Merkel’s protegee, Annegret Kramp-Karrenbauer, threw the party into turmoil last week by saying she would not stand as chancellor in the next federal election, due by Oct. 2021, and would give up the CDU party chair.
Her announcement left Chancellor Merkel’s plans for a smooth transition in tatters. After nearly 15 years at the helm of Europe’s biggest economy, she has said she will not seek re-election and if a rival takes control of the party, she may have to stand down early.

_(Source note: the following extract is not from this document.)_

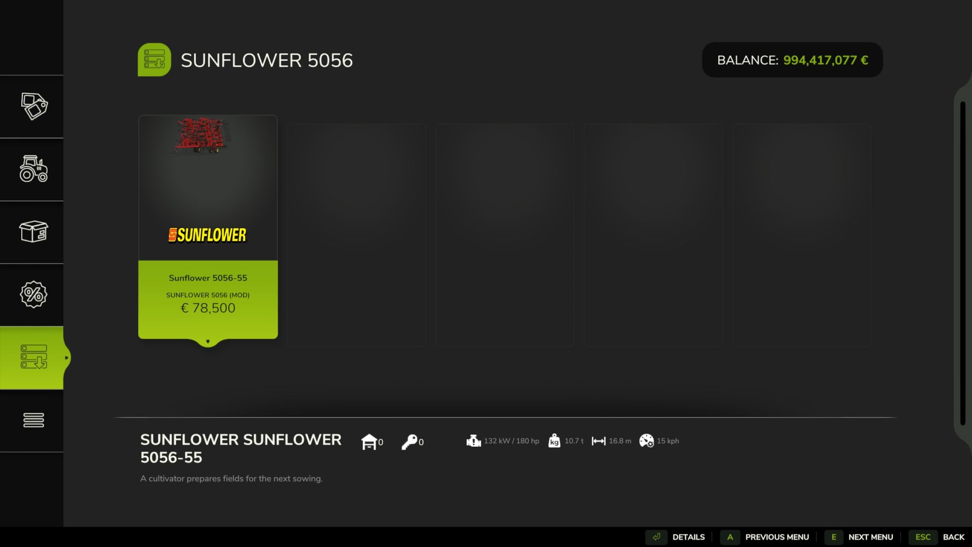Click the speedometer icon showing 15 kph
972x547 pixels.
pos(647,441)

Roettgen is the fourth likely contender for the CDU top job. Kramp-Karrenbauer is this week sounding out prospective candidates, starting on Tuesday with Friedrich Merz, a former arch-rival of Merkel on the right of the party.
Roettgen said the CDU had to make decisions about its future course.
“This is about the future of the CDU and the Christian-Democratic idea for our country’s future,” he told reporters.
He sketched a vision of a centrist party that tolerated neither the far right nor far left, but would listen to disillusioned voters who have turned to the right-wing Alternative for Germany (AfD).
Warning that the migration issue was not over as the conflict in Syria creates more refugees, Roettgen also emphasized the need for bolder policies to fight climate change.
He has in the past been widely seen as someone who could work with the Greens, the second-biggest party in polls after the conservative bloc.
As head of the parliamentary foreign affairs committee, Roettgen has carved out something of an international profile, speaking out on issues from Brexit to China’s Huawei.
However, he is not widely seen as a big hitter in the party and few political analysts rate his chances.
Merkel sacked him as environment minister in 2012 after he lost an election in the state of North Rhine-Westphalia, Germany’s most populous state.
The CDU has not yet decided when or how to choose a party leader. Roettgen said he wanted that question to be decided before the summer break and favored Merkel serving a full term.
The CDU leader is likely to run as chancellor for the conservative bloc but the Christian Social Union (CSU) - the CDU’s Bavarian sister party - also has a say and may want to put forward its leader Markus Soeder as the candidate.
Roettgen said the question of who should run as chancellor could be decided later, around the end of the year.
Other CDU leadership contenders are right-wing Health Minister Jens Spahn, and Armin Laschet, premier of North Rhine-Westphalia, a centrist widely seen as a continuity candidate although he sharply criticized Merkel’s Europe policy on Sunday.